It's a conversation I've had before. Through trial and error, the boilerplate speech has developed into something like this.
"Darling, you know I trust your judgment. But I have reason to believe you used poor judgment on this particular occasion. For my sake and the sake of the children, please think twice next time. I'd be happy to come and pick you up if you find yourself in that situation. That is, I may not be thrilled about it, but it's no less inconvenient than the trip to the morgue to identify your body."
All growth is a leap in the dark, a spontaneous unpremeditated act without the benefit of experience. -Henry Miller
I would also have called 911. And what was he doing being drunk where there are kids around? As a child of an alcoholic, let me tell you there are few worse feelings than watching a parent drunk.
Bad enough that he was drunk, though - the fact that he decided to take it on the road means he was WAY beyond reasonable. I know the general consensus is that drunk is a pretty acceptable thing - but then why isn't being high? His judgement is impaired, his ability is impaired, he is a danger to himself and others.
Hopefully he has time to sober up in the tank - and will realize that you might not only have saved HIS life, but the lives of the people he might have run over. If he is doing that kind of stuff, it might be time for him to be choosing between alcohol and his family - because he isn't helping anyone if he thinks he can do this stuff. Love can't cure what ails him - only he can make that really hard choice.
The question is - now that you have made such a positive step towards making him responsible for his actions - can you take the next one and protect not only the road, but inside your house? If he DOES smash the computer, or anything else, I hope you report those too - and get him out of there if this is standard behavior...
((((((((HUGS))))))))) Tough road you have to follow... Call me if you need anything...
Ok, the situation isn't exactly what I had imagined. (I was thinking having one too many while out and driving home.)
Um, calling 911 on a spouse, and a spouse exacting revenge by destroying property is not a world I can (or want to) imagine. I'm sorry, amola. That's nuts. I don't know whether this was a one-time thing or if it is a pattern, but if it is the latter (God forbid) I know I wouldn't be sticking around for it to continue.
Btw, in the situation you describe, I would have taken away the keys, and offered him a ride if he was insistant on going.
i should clarify that he doesn't typically destroy anything (other than brain cells)......i made the remark about the computer a bit faceti...facetious.........(screw it) smart-alecky.
however, he is an alcoholic. he has raging mood swings when he drinks. it's basically a jekyll/hyde thing as both mel and angelbaby can attest to. there is a history of violence, and a previous arrest for domestic battery.
he did do inpatient rehab last march and did great for several months.
typically there is no driving involved, until recently. things have been escalating over the past few months in many respects and i have called him on it time and time again.

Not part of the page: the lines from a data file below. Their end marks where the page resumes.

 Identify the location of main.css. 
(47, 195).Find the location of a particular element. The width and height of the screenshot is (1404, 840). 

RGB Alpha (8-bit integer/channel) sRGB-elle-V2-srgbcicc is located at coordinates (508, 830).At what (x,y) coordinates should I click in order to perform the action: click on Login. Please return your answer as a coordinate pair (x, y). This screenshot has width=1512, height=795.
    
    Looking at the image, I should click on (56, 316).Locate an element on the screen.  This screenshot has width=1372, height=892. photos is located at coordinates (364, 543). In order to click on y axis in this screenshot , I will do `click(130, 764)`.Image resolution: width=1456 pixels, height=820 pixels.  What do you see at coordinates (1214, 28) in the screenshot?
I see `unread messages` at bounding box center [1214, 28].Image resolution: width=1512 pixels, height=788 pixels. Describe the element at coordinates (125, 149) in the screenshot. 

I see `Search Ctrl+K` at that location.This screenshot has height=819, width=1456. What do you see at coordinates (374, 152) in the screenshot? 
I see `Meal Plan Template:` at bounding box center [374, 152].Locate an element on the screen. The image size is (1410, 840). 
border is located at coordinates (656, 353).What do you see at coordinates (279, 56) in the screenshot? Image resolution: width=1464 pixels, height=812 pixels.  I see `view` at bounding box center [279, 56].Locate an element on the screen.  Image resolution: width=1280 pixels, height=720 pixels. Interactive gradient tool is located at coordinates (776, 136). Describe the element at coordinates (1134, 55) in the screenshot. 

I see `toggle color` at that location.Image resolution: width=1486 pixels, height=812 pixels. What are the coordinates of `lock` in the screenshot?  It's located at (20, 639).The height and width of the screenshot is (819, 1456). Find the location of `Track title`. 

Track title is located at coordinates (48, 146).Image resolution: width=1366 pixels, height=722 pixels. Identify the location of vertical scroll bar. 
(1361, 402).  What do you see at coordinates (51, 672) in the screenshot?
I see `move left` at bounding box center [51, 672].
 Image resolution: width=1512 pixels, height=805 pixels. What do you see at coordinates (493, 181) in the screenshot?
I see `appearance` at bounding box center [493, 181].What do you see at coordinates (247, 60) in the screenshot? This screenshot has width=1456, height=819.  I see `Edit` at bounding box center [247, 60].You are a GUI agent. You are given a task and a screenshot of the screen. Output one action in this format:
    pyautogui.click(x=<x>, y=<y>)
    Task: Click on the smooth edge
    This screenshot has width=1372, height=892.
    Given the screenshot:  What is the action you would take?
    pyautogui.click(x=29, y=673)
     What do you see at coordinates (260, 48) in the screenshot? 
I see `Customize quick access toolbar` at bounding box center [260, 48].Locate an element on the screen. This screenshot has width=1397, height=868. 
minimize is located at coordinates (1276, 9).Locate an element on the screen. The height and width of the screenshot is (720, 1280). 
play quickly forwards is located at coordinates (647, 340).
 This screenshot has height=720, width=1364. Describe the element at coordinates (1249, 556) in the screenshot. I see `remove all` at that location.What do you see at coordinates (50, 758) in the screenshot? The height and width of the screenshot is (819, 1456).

there was no way that i could have taken the keys away from him last night because he would have denied the allegations of drinking and he would have created a huge ugly scene in front of the kids, who are already suffering enough with this crap. i felt that it had the potential to get violent (towards me) had i tried to step in myself and i knew that i couldn't defend myself and the kids completely with the hip still in healing mode.
so, i let the professionals handle it. it was a gamble in that i let him out of the house and i let him drive. i knew that he would be going a maximum of 6 blocks to get to the church and just hoped and prayed that he wouldn't wreck before he got there. by the time the dispatcher told the cops where he was going, he was already there and they got him in the parking lot.
they couldn't tell me specifics but he did blow more than twice the legal limit (had i known it was that high, i would have done things much differently).
so yeah, i expect today to be a turning point in our marriage. he'll either have his head surgically removed from his butt, or he'll never forgive me for calling the cops on him again.
and honestly, i don't know which way i want it to go at this point.
as someone that grew up in an alcoholic household...i understand so much of what you are saying.
i know the turning point in my family was when i wrote my dad a letter on my 16th bday and asked him to please stop drinking.
he carried the letter in his wallet from that day forward and never touched a drop til recent years. my parents are more in love than ever...but it was a volatile situation at times. i remember it well.
do remember that there are places you can turn to ... and if you need someone that has lived it...feel free to pm or contact me at the email addy listed on my contact.
wishing you peace and a resolution that you can live with.
[quoting Walt Whitman] "To drive free, to love free, to court destruction with taunts, to feed the remainder of life with one hour of fullness and freedom - one brief hour of madness and joy."
Post by redskyatnight on Jan 22, 2009 14:02:45 GMT -5
Wow. He has deep problems and sometimes the only way to recognize a problem is to get caught. He got caught. If he takes it out on you, he is only deflecting blame.
He has to be responsible for his actions. He is the one who chose to drive. Heck, 6 blocks is nothing, he could have walked it. He could have asked for a ride. He could have skipped practice. He CHOSE to drive, now he needs to take responsibility for it.